On 27 January 2005, following her attendance at the ceremony commemorating the sixtieth anniversary of the liberation of Auschwitz concentration camp, she created friction by referring to the way some Protestant children in Northern Ireland had been raised to hate Catholics, just as European children "for generations, for centuries" were encouraged to hate Jews.[34][35][36] These remarks provoked outrage among unionist politicians. McAleese later apologised,[37] conceding that her comments had been unbalanced because she had criticised only the sectarianism found on one side of the community.

McAleese meets with President of Russia Dmitry Medvedev in 2010.

She was the Commencement Speaker at Villanova University in Villanova, Pennsylvania, on 22 May 2005. The visit prompted protests by conservatives because of the President's professing heterodox Roman Catholic views on homosexuality and women in priesthood. She was the commencement speaker at the University of Notre Dame on 21 May 2006. In her commencement address, among other topics, she spoke of her pride at Notre Dame's Irish heritage, including the nickname the "Fighting Irish".

She attended the funeral of Pope John Paul II on 8 April 2005 and the Papal Inauguration of Pope Benedict XVI on 24 April.

McAleese attended the canonisation by Pope Benedict XVI in Rome of Charles of Mount Argus on 3 June 2007.[38] She was accompanied by her husband, Martin, Cardinal Desmond Connell, Mary Hanafin, the Minister for Education and Science, together with bishops and other pilgrims.[39] She later met the Pope and embarked on other official duties, including a trip to St. Isidore's College, a talk at the Pontifical Irish College and a Mass said especially for the Irish Embassy at Villa Spada chapel.[40]

In August 2007, she spoke out against homophobia at the International Association of Suicide Prevention 24th Biennial Conference.

She paid a seven-day visit to Hollywood in December 2008 alongside Enterprise Ireland and the Irish Film Board on a mission to promote the Irish film and television industry.[41] A reception held in her honour was attended by Ed Begley, Jr. and Fionnula Flanagan.[41] She later met the Governor of California, Arnold Schwarzenegger.[41]

On 21 January 2009, she signed into law the Anglo Irish Bank Corporation Act 2009 at a ceremony in Áras an Uachtaráin, facilitating the nationalisation of Anglo Irish Bank.[42] Forbes named her among the hundred most powerful women in the world later that year.[43] In November, she signed into law the National Asset Management Agency.[44]

McAleese undertook an official two-day visit to London on 28–29 February 2010, where she visited the site of the 2012 Summer Olympics and was guest of honour at the Madejski Stadium for a rugby union match between London Irish and Harlequin F.C.[45] On 13 May 2010, she attended the Balmoral Show at the Balmoral Showgrounds, which includes the King's Hall, in south Belfast. Northern Irish Deputy First Minister Martin McGuinness and Northern Agriculture Minister Michelle Gildernew gave her breakfast and walked around with her during the day.[46]

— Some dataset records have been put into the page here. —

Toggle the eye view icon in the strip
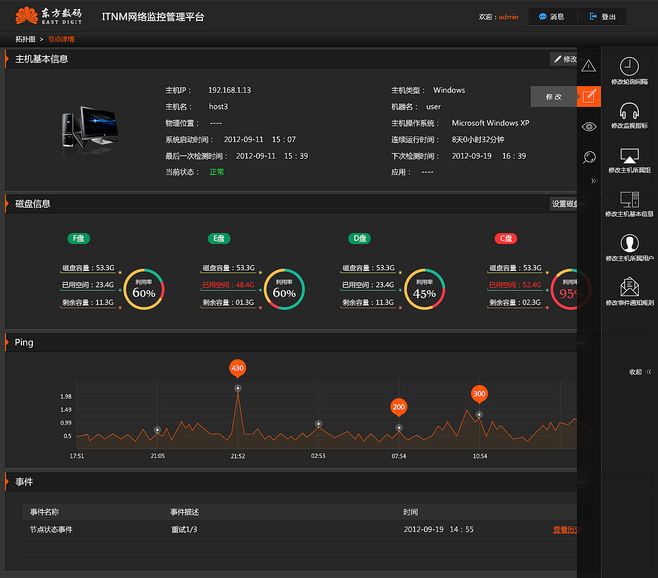The image size is (658, 578). (x=589, y=126)
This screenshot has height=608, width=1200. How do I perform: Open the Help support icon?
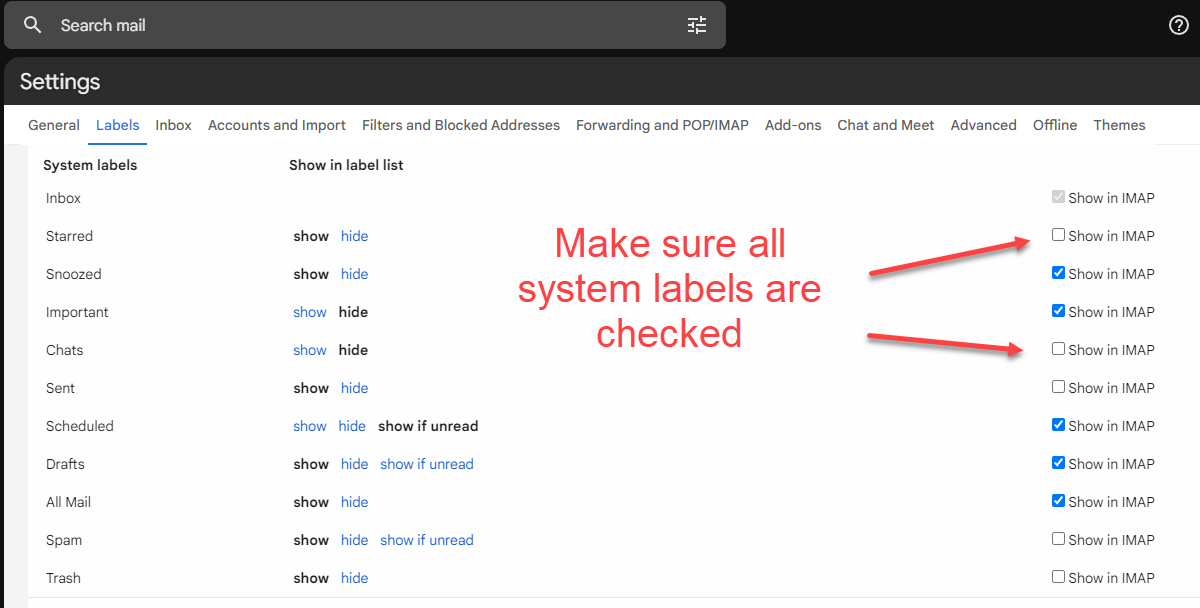tap(1178, 25)
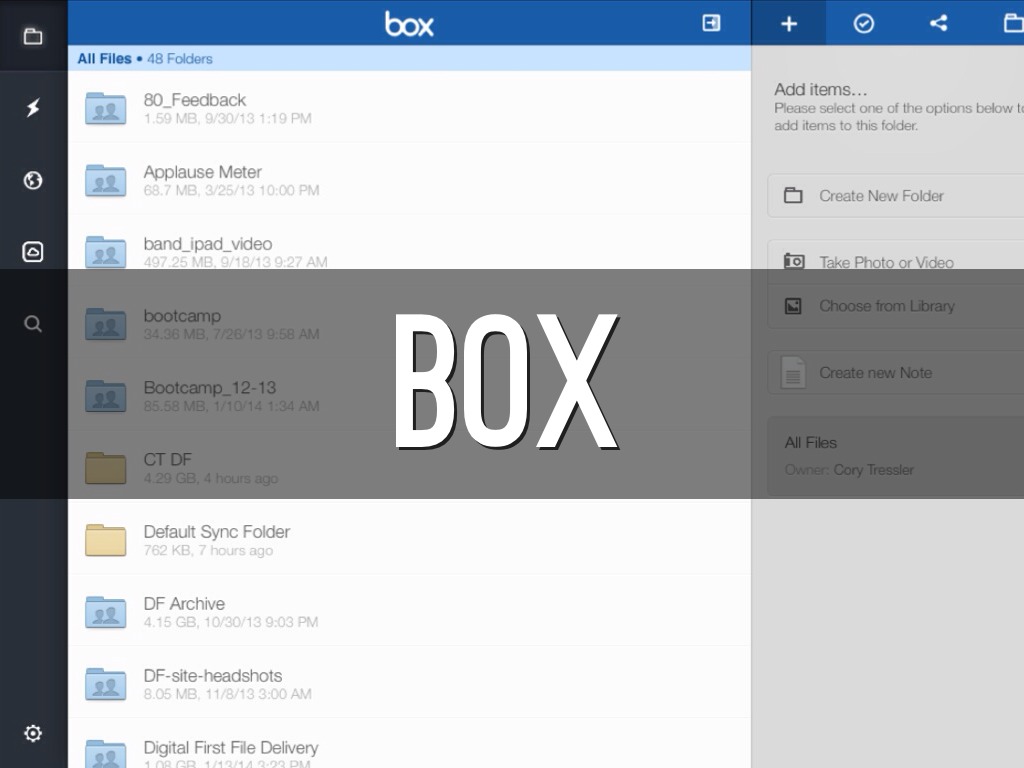Open the files folder icon in sidebar
Image resolution: width=1024 pixels, height=768 pixels.
(x=33, y=36)
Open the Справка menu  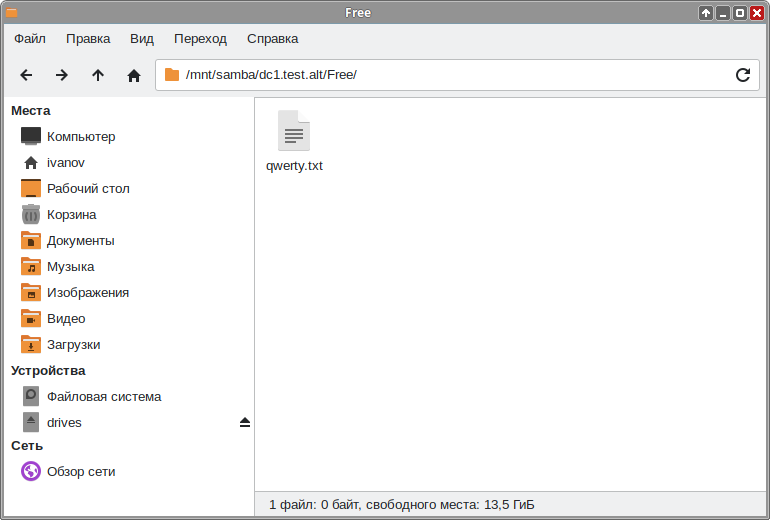point(272,39)
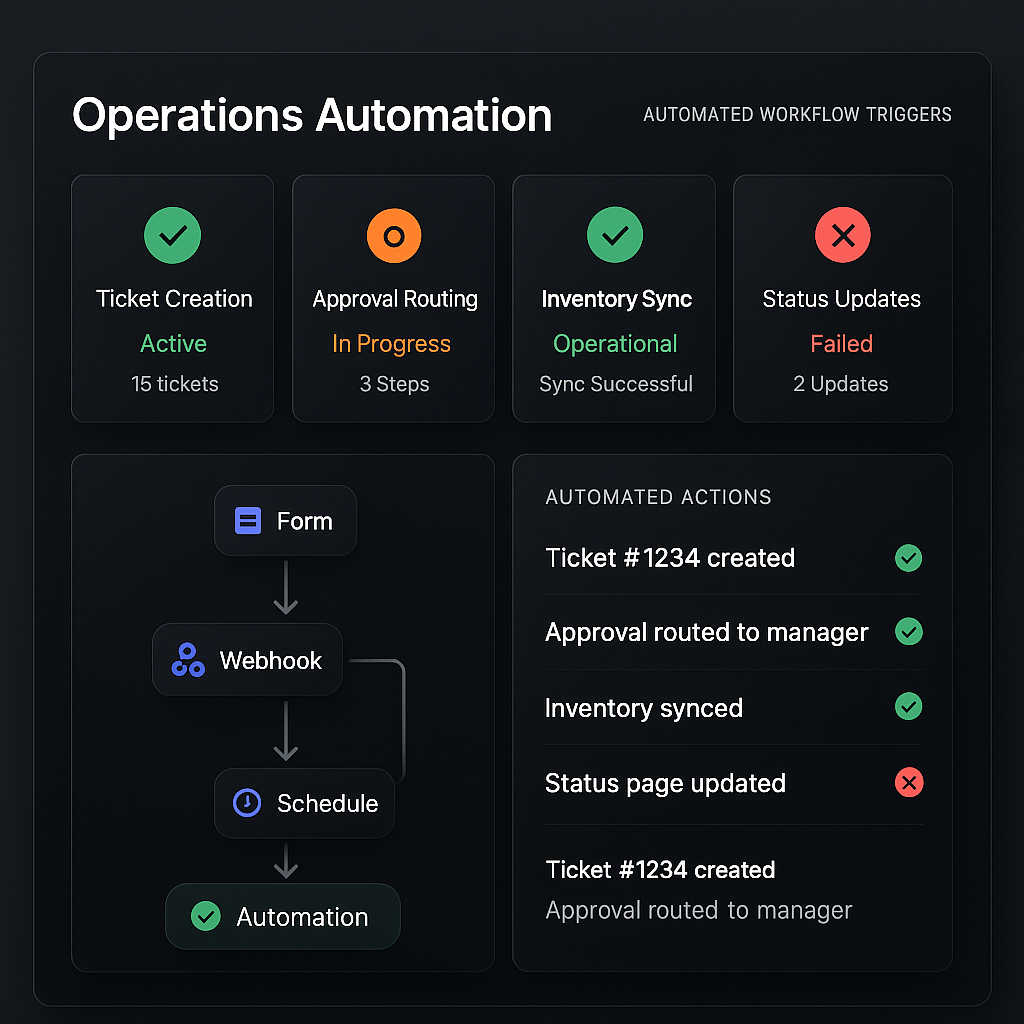
Task: Click the Form node's blue form icon
Action: click(247, 521)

She began an official visit to New York City for several days, on 16 May 2010. She began by appearing at an Irish Voice event in honour of life science.[47] She then addressed business leaders at the New York Stock Exchange to say Irish people were "as mad as hell" over the Irish banking crisis,[48] and opened the An Gorta Mór (Great Famine) exhibition with a speech promising that Ireland's foreign policy focussed on global hunger.[47] She was also present at St. Patrick's Cathedral for a Famine mass and went to the Battery Park's Irish Hunger Memorial to see the official New York commemoration of the 19th-century Irish Famine.[47] On 22 May 2010, she delivered the keynote address at Fordham University's 165th Commencement.

She opened the Bloom Festival, Ireland's largest gardening show, on 3 June 2010, acknowledging an improved interest in gardening in Ireland, particularly among younger people.[49] On 13 June 2010, McAleese began an official visit to China. She met with Chinese Vice-President Xi Jinping and the pair spoke for 35 minutes over lunch.[50]

McAleese in discussion with US President Barack Obama at Áras an Uachtaráin on 23 May 2011.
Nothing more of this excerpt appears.